My own experience told me that there can be nothing like the feeling of depth and contentment, of total repletion, on being filled with a healthy-sized organ. And what more marvelous things happen when it moves inside you!
The city of Irving turned out to be a residential community, rather flat like much of Texas, with neat houses and trim yards, and none of the homes looking too terribly old. We pulled up into the driveway of one, and I could hear a dog barking.
"You still have Clyde!" I exclaimed, remembering the tricolored collie they had owned in New Jersey.
For some reason my sister blushed a florid red as she got out her side of the car. "Yes," she said. "Why not?"

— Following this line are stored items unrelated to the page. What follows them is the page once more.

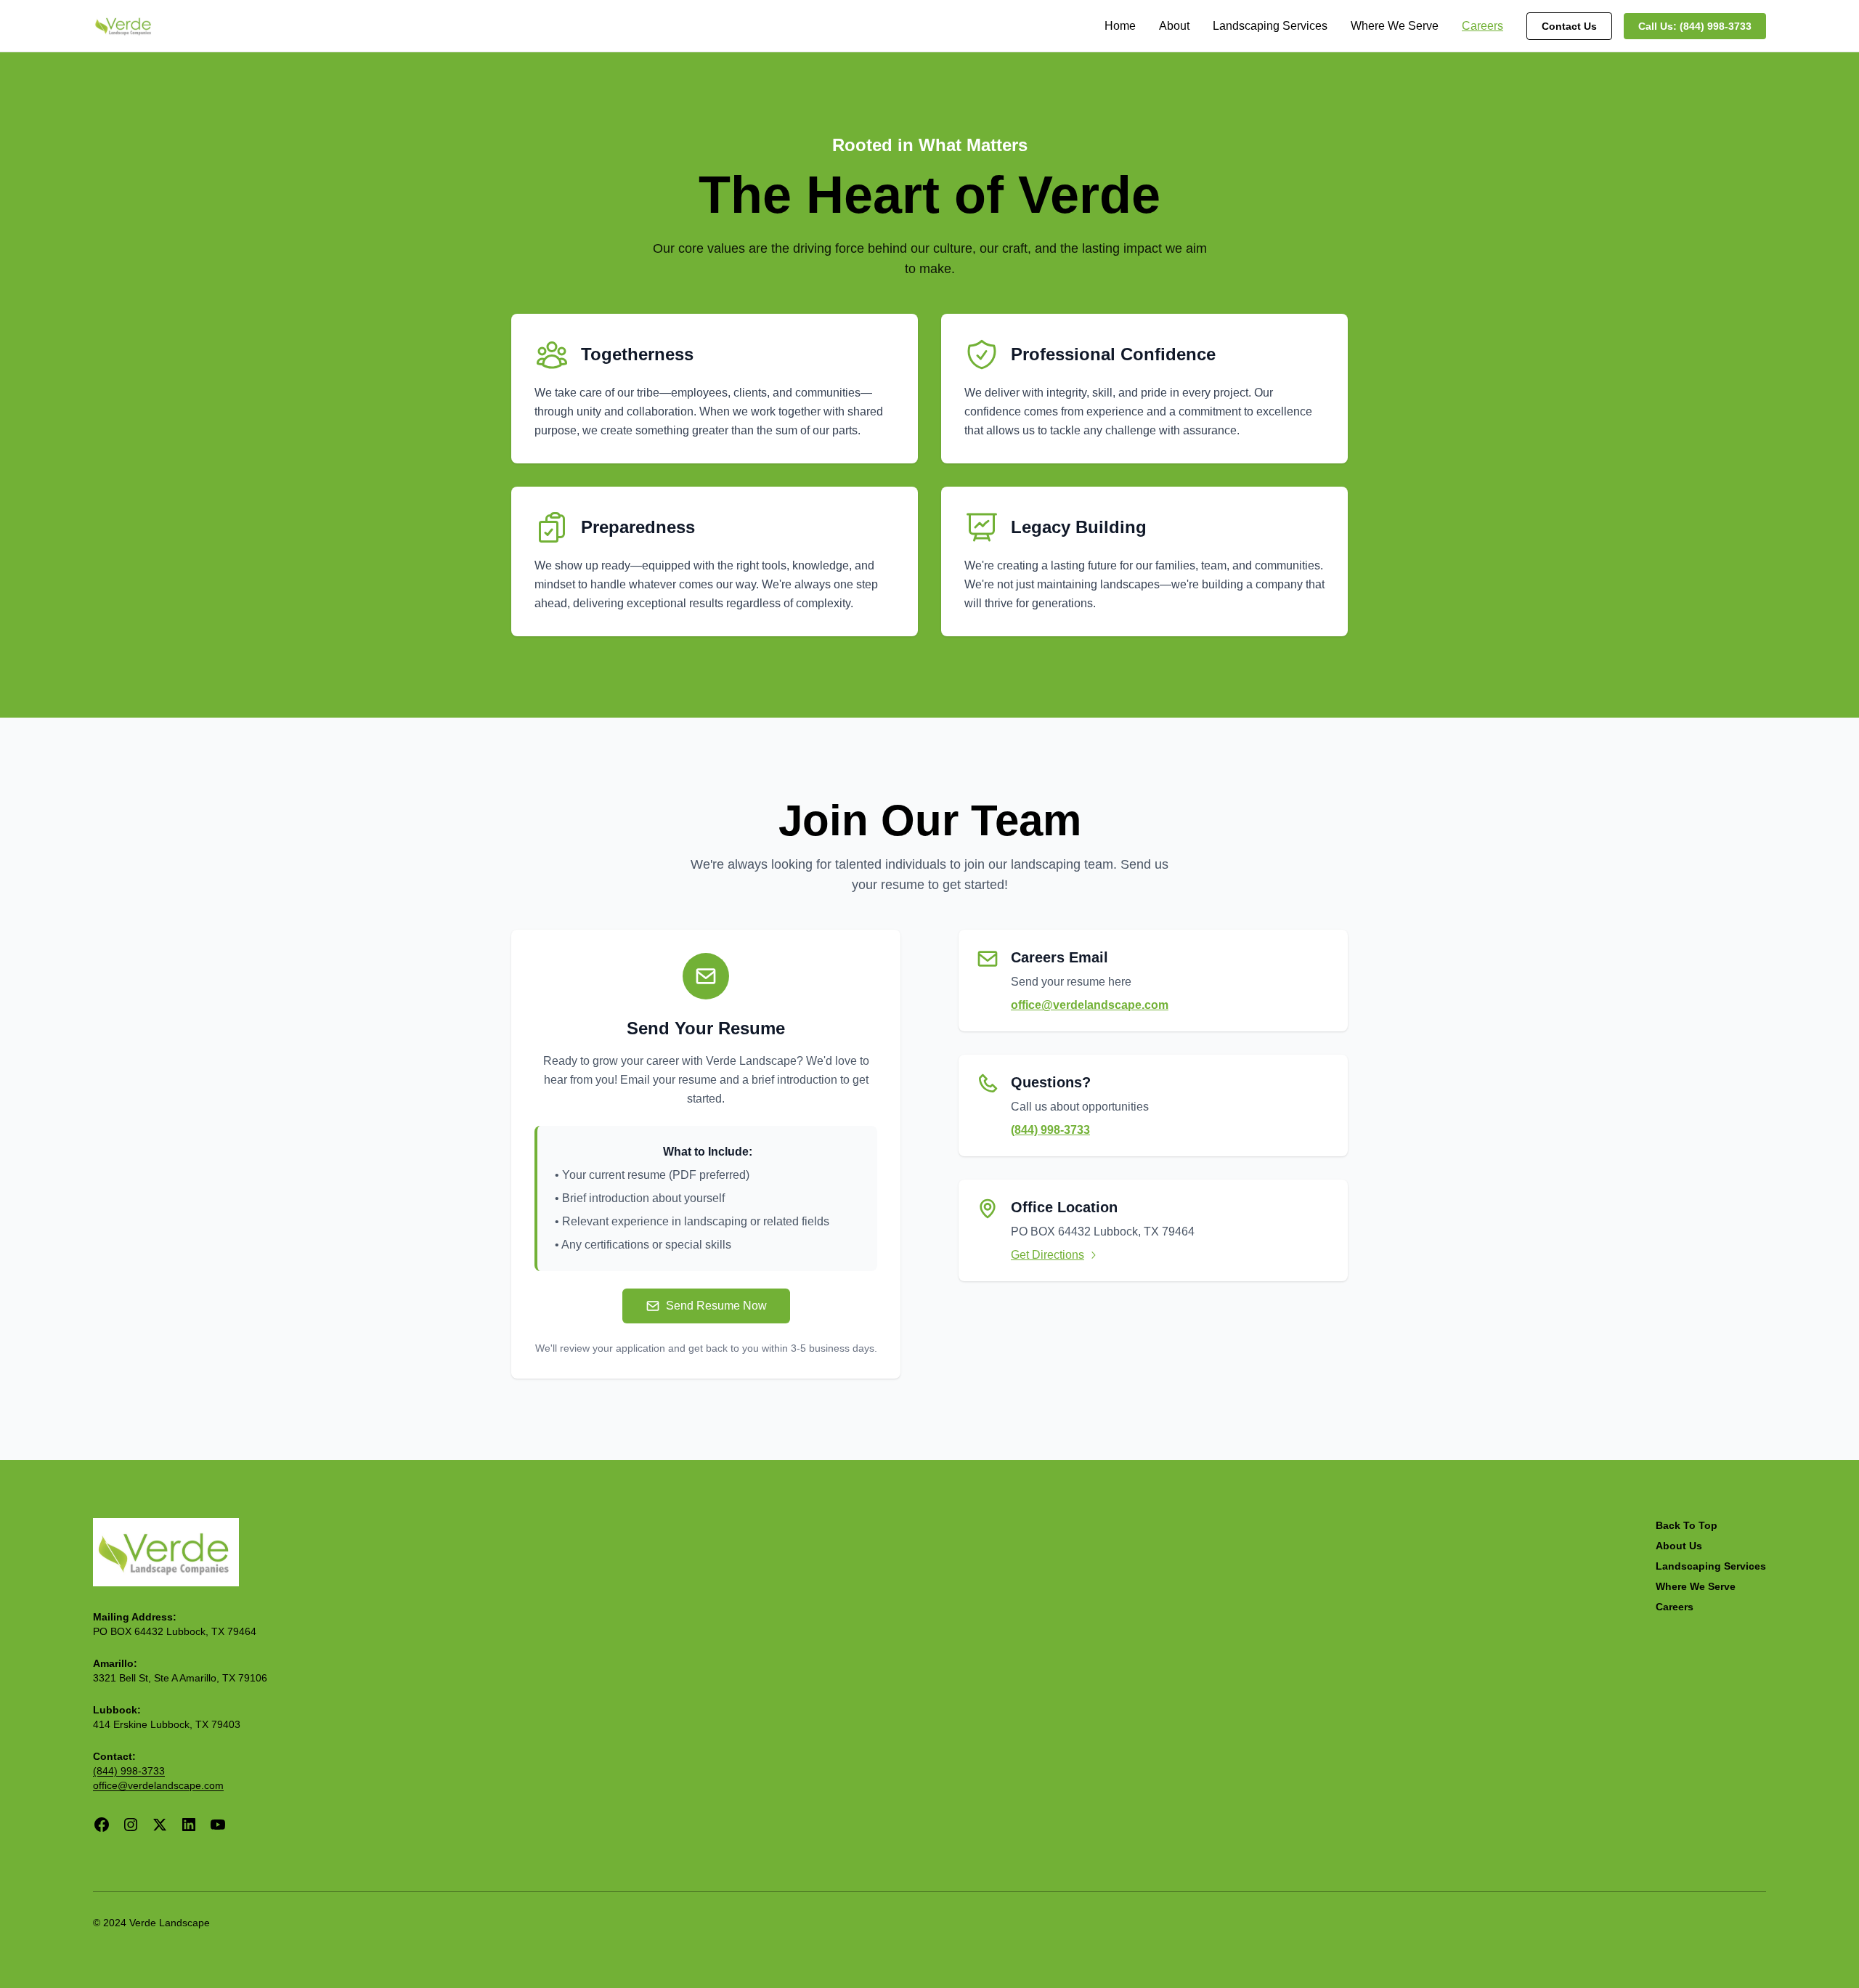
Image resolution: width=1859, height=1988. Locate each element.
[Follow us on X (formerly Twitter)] (159, 1824)
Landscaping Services (1270, 26)
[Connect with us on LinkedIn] (189, 1824)
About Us (1679, 1545)
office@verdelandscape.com (1089, 1005)
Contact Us (1569, 26)
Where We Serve (1395, 26)
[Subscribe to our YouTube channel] (218, 1824)
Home (1120, 26)
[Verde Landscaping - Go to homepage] (124, 26)
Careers (1482, 26)
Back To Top (1686, 1525)
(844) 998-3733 (1050, 1130)
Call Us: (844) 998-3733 (1695, 26)
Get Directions (1047, 1255)
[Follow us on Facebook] (101, 1824)
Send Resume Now (716, 1305)
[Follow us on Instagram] (130, 1824)
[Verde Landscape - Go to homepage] (166, 1552)
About (1174, 26)
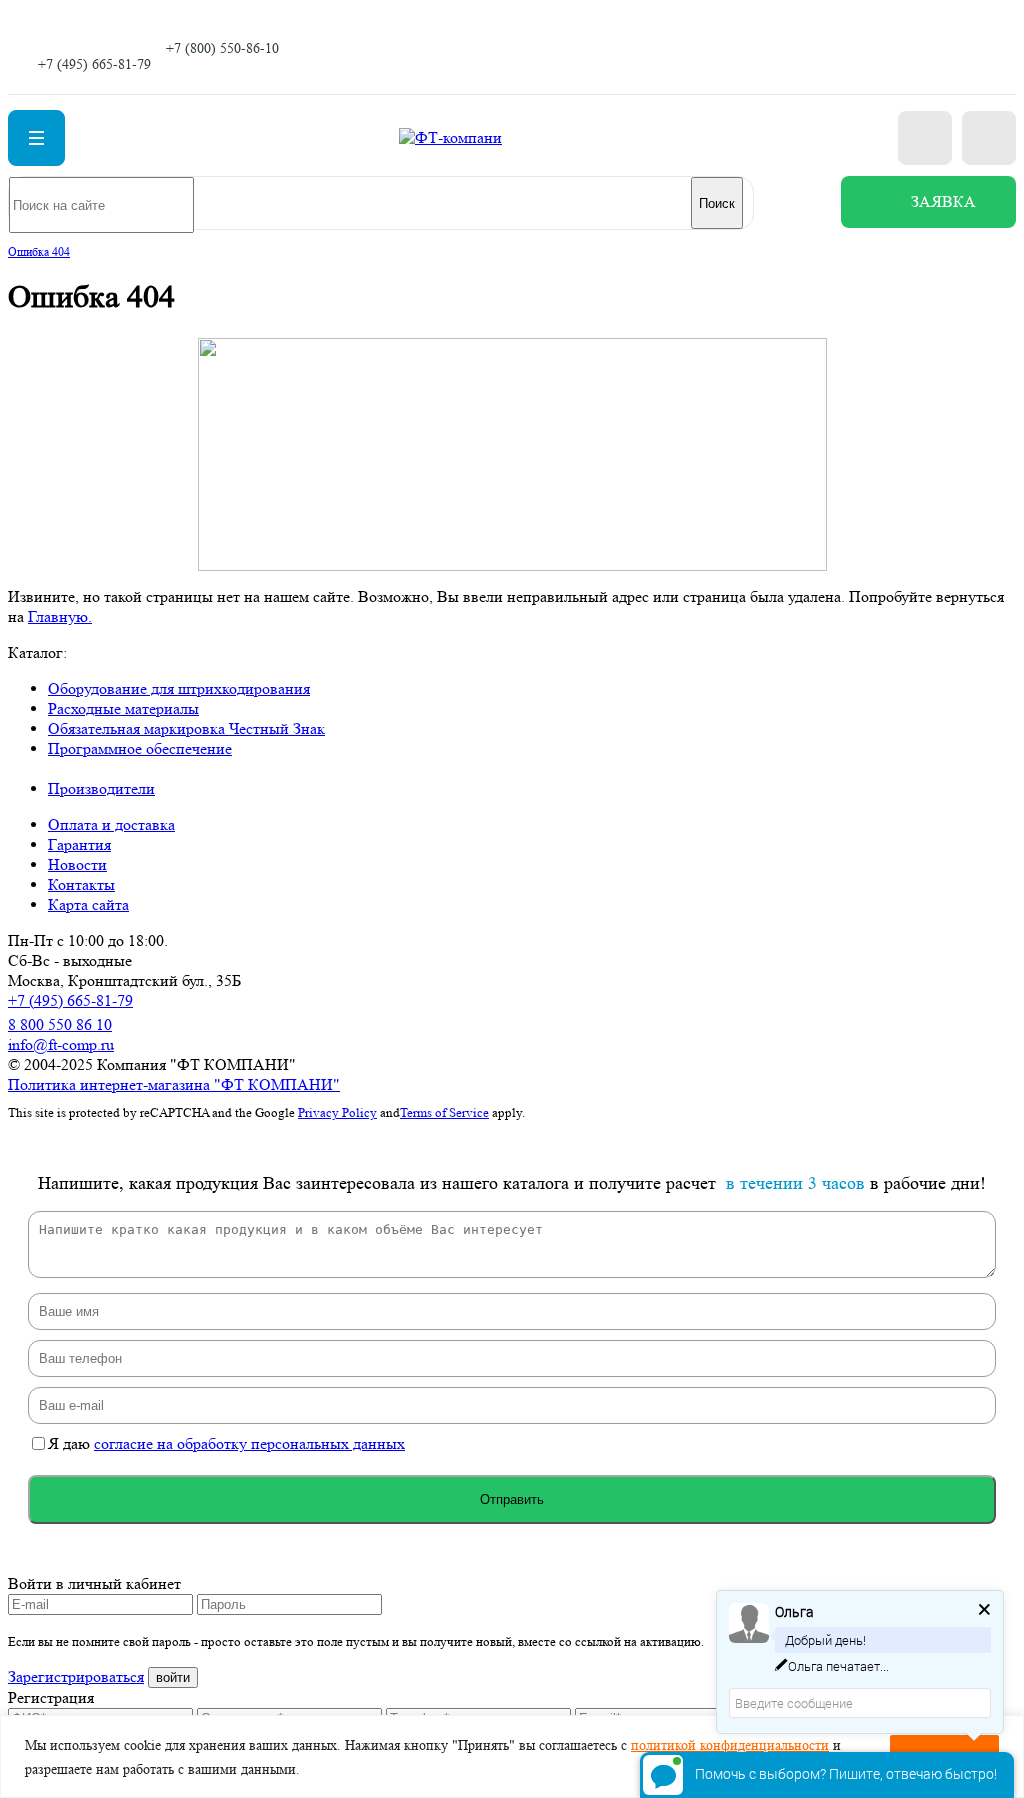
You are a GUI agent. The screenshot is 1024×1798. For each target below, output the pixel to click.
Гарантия (79, 844)
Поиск (717, 203)
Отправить (512, 1499)
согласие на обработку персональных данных (249, 1443)
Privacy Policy (337, 1112)
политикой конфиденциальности (730, 1745)
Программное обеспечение (140, 748)
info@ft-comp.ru (61, 1044)
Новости (77, 864)
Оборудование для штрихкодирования (179, 688)
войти (173, 1677)
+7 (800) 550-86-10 (222, 48)
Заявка (943, 201)
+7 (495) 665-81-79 (94, 64)
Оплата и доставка (111, 824)
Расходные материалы (123, 708)
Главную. (60, 616)
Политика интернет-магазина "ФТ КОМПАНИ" (174, 1084)
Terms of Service (444, 1112)
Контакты (81, 884)
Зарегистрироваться (76, 1676)
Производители (101, 788)
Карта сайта (88, 904)
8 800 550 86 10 (60, 1024)
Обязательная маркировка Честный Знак (186, 728)
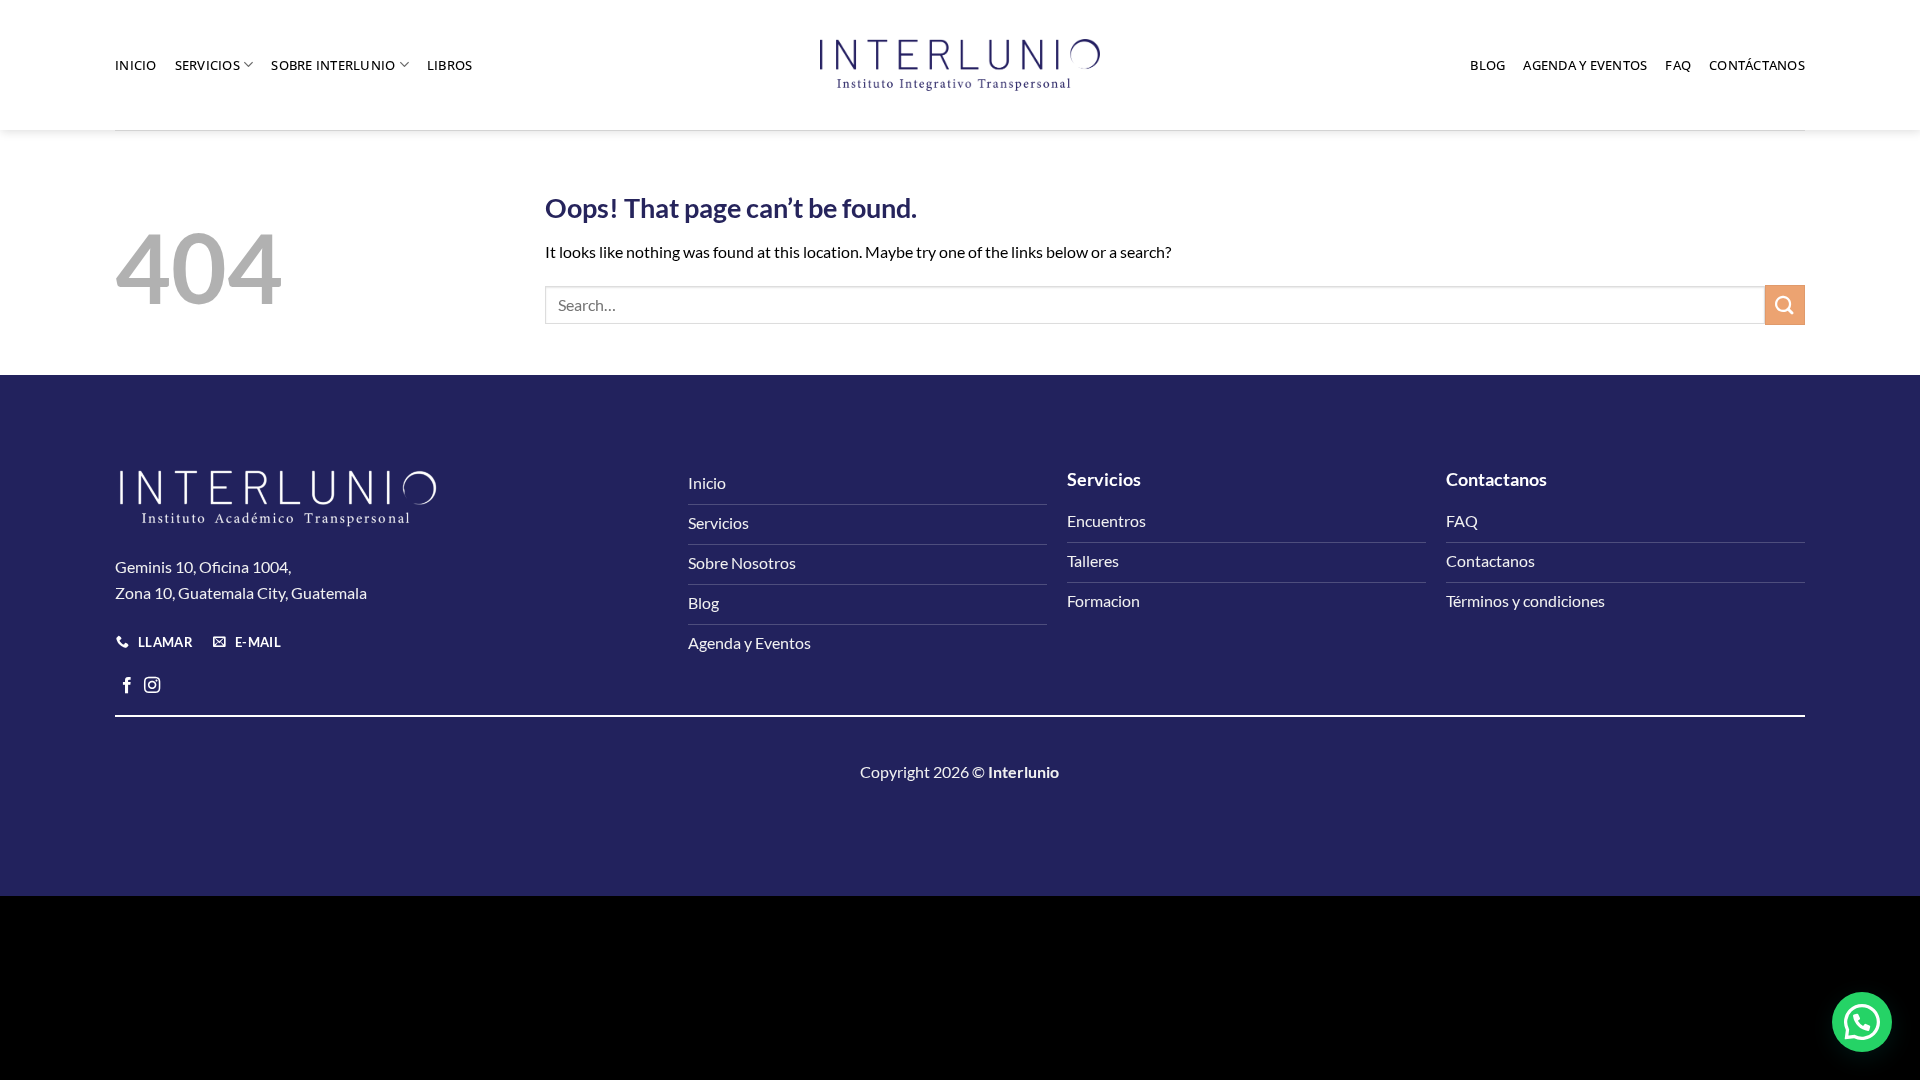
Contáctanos (1757, 65)
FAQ (1678, 65)
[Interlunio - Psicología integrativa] (960, 65)
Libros (450, 65)
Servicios (207, 65)
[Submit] (1785, 304)
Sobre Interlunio (333, 65)
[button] (1862, 1022)
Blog (1487, 65)
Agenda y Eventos (1585, 65)
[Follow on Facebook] (127, 686)
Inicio (136, 65)
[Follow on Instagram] (152, 686)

"Why, I'll be glad to see him," I said, hopping out. "Good old Clyde!" I ran to the front door and could hear him jumping up against it alternately barking and whining and scratching at the wood.
Helen opened the door, and he bounded out rushing between us. He got to the sidewalk, wheeled around, and came back. He was panting madly, and jumped up, first at Helen, and then at me, sniffing curiously.
"Get down, Clyde!" Helen was shouting.
Sniffing at me, he suddenly froze when it appeared he was in the area of my crotch. He brought his nose closer to my dress, and I backed away instinctively.
"Clyde!" Helen screamed, grabbing him by the fur. "That's enough." It took all her strength to pull him back toward the door, but she seemed determined to get him back inside.
"It's all right, Helen," I said, feeling a little guilty for having backed off. "He's just happy." I followed them inside the house.
She had taken him to the basement door and had shut him inside. She was huffing, out of breath. "He can be so exuberant, Bea. You'll have to pay no attention to him," she said. Flushing, she dropped her shoulder bag on the sofa and flopped down herself.